First of all, I find it helpful to think of a personalization system as a combination of algorithms. An algorithm, by definition is a process or set of rules to be followed. Some of these algorithms are created and managed by machines while others are created and managed by people. In a personalization system, it’s the combination of human and machine algorithms that deliver results a customer will see that is appropriate for a business or brand.
For example, think of a personalized promotion on a website. If there are a large number of possible promotions to choose from, an automated system should be tasked with delivering the right set of promotions to each user. To accomplish this, people have to set goals for the machine. Are we interested in having customers click on the promotion, engage with site content or make a purchase? Once we pick an objective, the machine knows what to look for and the machine is learning and optimizing based on our human goals.
Next, people need to put some guardrails on the personalization system to make sure the machine keeps things in line with the brand or business objectives. These guardrails might tell the machine things like, “Only show this loyalty promotion to customers with loyalty points.” This is common sense to humans, but the machine needs to be provided with this information. Yes, the machine might figure out that customers who don’t have loyalty points don’t take the offer. But why even go there if you don’t have to. So, again people are in control of the machine learning system.
Finally, there are the numerous data points we have available. While machines can learn from all kinds of data, there are some data sources that are going to be easier to leverage than others. For example, if we already have marketing or audience segments, why not provide those data points to the machine. The machine can then learn which promotions are preferred by a particular segment. If we have location information, we can provide that data as well. The machine can learn if location impacts which promotions customers respond to and combine that with segments. This way the data we provide has an impact on the machine and how it learns. When we provide the machine with human-readable data, there is also the added benefit that outputs are more likely to be understandable to us mere mortals.

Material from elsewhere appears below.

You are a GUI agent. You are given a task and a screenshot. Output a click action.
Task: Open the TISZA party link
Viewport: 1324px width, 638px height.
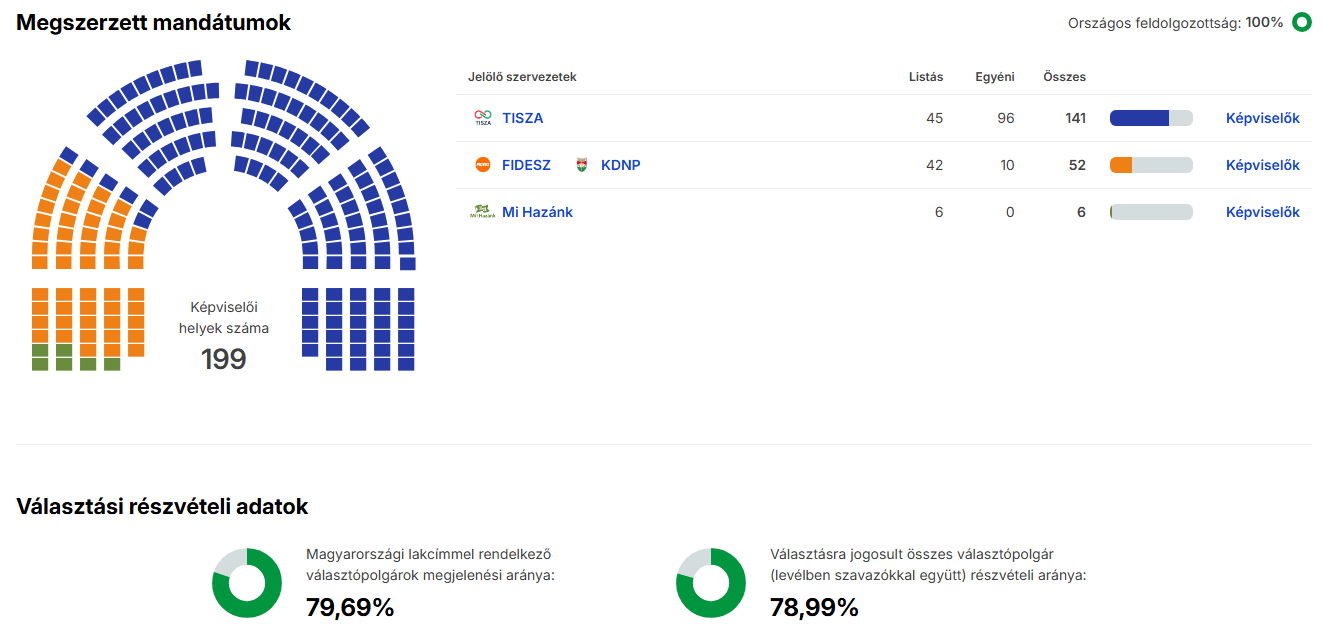523,118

While automated personalization may seem scary, it is quite the opposite. The machines that we put to work are helping us to meet our goals, living within our guidelines and learning from the data that we provide. The end result for customers is a more personalized and relevant experience with higher engagement, increased revenue and loyalty. For online marketers and merchandisers, having machines help out means they can devote more time to strategic and creative tasks that still require their very unique and powerful human algorithms.